If the function is continuous at that value of #x#, just computing it should work. For other functions, try to factor the discontinuity out, and then computing it.

If nothing works, and you don't have access to derivatives to use L'Hôpital rule, just take a numeric approach and see if it's close to a pattern, or try to use other approaches like the Squeeze Theorem or a geomtrical proof. For example:

#lim_(x rarr4)(x^2-8x+16) = 0#

The function is continuous* for all real values of #x# so just plugging the value of #x# is good enough.

#lim_(xrarr4)(x^2-16)/(x-4) = lim_(xrarr4)((x+4)(x-4))/(x-4) = lim_(xrarr4)(x+4) = 8#

The function isn't continous at #x=4# because we'd have division by #0#, but using algebra we can take out the denominator, making a continuous function to just plug the number in.

#lim_(thetararr0)(sin(theta))/theta = 1#

This one you can't factor out.

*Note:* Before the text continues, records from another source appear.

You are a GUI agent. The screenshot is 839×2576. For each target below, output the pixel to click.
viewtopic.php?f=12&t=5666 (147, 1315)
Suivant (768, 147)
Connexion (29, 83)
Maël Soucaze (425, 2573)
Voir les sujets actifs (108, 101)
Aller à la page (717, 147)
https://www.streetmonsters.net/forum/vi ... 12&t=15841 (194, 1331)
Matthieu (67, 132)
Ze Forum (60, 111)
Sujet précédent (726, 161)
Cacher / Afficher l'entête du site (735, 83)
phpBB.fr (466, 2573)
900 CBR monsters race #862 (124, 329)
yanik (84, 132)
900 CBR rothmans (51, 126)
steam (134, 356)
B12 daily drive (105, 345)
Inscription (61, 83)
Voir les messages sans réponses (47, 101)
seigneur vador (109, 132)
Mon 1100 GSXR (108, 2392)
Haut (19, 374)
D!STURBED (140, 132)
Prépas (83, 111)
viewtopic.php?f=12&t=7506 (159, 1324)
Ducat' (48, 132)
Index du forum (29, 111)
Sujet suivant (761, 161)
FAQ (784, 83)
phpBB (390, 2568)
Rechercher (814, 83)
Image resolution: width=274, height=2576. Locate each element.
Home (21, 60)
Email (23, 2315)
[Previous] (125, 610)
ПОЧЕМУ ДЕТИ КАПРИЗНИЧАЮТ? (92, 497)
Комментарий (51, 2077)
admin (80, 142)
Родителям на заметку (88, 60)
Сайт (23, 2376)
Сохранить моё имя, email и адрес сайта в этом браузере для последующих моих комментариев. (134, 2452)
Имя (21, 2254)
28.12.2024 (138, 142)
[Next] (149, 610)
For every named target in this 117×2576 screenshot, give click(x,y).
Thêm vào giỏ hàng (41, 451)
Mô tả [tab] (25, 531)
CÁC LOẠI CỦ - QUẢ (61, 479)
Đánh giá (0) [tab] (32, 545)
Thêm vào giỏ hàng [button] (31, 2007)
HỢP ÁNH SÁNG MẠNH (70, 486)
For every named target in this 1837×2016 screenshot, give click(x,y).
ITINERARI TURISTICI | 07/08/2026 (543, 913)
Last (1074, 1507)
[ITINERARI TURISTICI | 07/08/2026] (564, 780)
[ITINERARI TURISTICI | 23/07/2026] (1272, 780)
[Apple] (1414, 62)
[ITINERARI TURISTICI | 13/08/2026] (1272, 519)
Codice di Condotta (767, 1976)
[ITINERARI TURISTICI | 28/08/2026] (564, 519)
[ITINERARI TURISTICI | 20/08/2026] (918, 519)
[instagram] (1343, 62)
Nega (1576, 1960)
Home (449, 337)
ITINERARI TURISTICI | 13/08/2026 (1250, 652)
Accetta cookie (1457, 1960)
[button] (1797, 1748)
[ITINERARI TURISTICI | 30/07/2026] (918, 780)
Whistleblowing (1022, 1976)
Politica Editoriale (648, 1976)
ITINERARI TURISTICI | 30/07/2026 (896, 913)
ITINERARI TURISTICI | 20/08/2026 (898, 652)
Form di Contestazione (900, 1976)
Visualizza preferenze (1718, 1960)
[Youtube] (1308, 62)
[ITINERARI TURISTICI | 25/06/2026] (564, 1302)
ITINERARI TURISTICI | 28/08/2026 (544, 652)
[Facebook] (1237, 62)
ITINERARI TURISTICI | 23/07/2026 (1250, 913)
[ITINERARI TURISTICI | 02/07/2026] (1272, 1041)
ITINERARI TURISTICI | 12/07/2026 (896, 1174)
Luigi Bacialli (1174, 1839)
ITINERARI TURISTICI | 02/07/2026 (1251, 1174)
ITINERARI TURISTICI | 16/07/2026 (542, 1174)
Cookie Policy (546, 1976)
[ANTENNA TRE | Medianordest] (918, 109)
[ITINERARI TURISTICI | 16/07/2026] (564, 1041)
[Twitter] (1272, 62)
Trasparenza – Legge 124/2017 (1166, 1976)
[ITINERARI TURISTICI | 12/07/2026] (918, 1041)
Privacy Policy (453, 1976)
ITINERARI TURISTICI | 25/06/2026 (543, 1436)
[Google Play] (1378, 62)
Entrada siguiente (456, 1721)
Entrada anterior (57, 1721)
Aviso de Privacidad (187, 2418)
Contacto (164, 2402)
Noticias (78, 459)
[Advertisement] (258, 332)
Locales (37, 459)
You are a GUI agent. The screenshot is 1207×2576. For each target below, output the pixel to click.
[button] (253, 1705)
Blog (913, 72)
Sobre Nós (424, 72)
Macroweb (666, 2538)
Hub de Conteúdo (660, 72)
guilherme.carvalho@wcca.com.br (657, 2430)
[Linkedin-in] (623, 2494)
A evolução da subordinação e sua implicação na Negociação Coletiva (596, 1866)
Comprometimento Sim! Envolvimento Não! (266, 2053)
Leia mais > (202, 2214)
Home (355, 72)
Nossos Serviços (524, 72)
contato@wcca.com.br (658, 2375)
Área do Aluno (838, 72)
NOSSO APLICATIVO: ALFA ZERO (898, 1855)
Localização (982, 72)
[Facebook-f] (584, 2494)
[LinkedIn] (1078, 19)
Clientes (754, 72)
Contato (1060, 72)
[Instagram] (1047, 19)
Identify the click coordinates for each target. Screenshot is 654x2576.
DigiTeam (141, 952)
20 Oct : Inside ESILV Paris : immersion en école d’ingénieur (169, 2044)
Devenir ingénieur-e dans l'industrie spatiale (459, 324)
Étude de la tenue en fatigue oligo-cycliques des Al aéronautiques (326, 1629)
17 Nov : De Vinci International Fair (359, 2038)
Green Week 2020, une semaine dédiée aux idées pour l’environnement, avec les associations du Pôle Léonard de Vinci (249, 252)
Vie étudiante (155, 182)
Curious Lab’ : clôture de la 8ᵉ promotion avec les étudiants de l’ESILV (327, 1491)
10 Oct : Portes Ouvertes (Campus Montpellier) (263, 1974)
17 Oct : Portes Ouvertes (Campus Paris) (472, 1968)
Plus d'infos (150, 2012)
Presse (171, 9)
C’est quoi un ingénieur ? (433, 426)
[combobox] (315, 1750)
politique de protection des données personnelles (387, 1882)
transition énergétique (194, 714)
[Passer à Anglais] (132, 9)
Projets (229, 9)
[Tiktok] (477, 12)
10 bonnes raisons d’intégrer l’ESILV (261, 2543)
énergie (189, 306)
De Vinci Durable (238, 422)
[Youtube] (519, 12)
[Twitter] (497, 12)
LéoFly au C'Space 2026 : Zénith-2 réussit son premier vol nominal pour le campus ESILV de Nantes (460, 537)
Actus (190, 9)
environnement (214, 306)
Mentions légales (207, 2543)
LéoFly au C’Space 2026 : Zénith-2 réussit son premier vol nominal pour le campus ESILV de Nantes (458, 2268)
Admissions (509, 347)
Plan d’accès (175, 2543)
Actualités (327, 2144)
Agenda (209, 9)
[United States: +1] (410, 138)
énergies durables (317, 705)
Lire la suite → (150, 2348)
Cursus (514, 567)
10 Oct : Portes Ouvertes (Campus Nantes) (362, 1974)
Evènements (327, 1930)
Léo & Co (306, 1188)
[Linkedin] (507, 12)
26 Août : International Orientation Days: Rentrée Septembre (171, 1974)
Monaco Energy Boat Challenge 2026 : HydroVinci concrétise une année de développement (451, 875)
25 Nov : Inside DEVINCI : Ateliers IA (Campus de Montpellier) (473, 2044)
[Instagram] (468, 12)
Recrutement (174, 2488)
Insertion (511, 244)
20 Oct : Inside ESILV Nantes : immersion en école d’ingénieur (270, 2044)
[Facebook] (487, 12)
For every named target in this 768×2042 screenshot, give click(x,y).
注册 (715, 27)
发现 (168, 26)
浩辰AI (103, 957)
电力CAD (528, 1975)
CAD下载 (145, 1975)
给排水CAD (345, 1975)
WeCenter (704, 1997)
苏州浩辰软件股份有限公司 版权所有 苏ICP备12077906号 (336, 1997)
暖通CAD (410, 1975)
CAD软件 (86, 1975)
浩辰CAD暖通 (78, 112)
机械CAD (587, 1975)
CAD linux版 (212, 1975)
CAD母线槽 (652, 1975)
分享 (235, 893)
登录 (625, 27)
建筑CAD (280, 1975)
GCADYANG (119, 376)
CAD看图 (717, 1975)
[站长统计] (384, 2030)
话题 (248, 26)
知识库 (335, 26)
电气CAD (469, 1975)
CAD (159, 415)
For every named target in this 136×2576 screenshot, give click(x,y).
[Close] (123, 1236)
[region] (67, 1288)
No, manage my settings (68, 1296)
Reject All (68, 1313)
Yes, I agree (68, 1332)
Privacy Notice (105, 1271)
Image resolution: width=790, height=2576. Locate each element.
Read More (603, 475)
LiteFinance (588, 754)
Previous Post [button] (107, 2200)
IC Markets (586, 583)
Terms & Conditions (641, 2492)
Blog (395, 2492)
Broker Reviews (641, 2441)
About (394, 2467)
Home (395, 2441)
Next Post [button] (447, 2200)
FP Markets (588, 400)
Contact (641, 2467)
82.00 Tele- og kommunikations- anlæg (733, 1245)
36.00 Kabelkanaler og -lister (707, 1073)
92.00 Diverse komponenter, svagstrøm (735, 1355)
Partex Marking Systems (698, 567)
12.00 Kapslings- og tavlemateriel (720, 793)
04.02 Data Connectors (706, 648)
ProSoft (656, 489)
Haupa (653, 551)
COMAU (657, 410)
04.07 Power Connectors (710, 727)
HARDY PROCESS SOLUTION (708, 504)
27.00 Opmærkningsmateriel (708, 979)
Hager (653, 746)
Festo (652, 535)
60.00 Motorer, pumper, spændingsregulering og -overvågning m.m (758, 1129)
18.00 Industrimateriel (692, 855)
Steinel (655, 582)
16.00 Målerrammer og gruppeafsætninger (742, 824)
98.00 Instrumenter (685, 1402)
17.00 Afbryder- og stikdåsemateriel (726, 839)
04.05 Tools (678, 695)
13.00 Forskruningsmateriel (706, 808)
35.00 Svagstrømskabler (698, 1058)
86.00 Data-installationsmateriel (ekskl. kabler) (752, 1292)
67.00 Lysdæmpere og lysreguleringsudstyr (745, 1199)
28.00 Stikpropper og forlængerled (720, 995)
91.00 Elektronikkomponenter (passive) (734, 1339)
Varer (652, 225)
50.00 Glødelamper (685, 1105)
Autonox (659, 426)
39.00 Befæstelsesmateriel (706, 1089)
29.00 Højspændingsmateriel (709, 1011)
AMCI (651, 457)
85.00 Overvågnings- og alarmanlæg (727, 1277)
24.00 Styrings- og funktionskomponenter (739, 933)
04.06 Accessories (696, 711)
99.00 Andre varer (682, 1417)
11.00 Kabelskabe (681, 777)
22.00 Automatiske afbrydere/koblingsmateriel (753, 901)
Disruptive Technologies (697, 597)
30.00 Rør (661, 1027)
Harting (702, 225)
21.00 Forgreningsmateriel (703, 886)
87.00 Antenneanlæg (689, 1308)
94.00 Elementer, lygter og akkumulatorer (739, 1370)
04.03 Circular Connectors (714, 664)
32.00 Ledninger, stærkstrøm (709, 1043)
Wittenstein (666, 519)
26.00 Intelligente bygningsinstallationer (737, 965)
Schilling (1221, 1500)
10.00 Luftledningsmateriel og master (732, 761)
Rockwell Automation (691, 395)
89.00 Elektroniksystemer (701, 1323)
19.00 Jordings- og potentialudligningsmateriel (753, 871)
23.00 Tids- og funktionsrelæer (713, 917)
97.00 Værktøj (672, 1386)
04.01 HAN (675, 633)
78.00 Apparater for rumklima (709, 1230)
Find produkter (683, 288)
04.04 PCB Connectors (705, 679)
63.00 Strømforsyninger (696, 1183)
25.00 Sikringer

You need to use the unit circle and the Squeeze theorem to make a proof or try a numeric approach.

*A function is continuous on a certain range if you can draw the graph on that range without lifting your writing utensil, or more formally, if there isn't any point that would create a math error, like division by zero, even root of a negative, logarithm of a negative or null number, etc.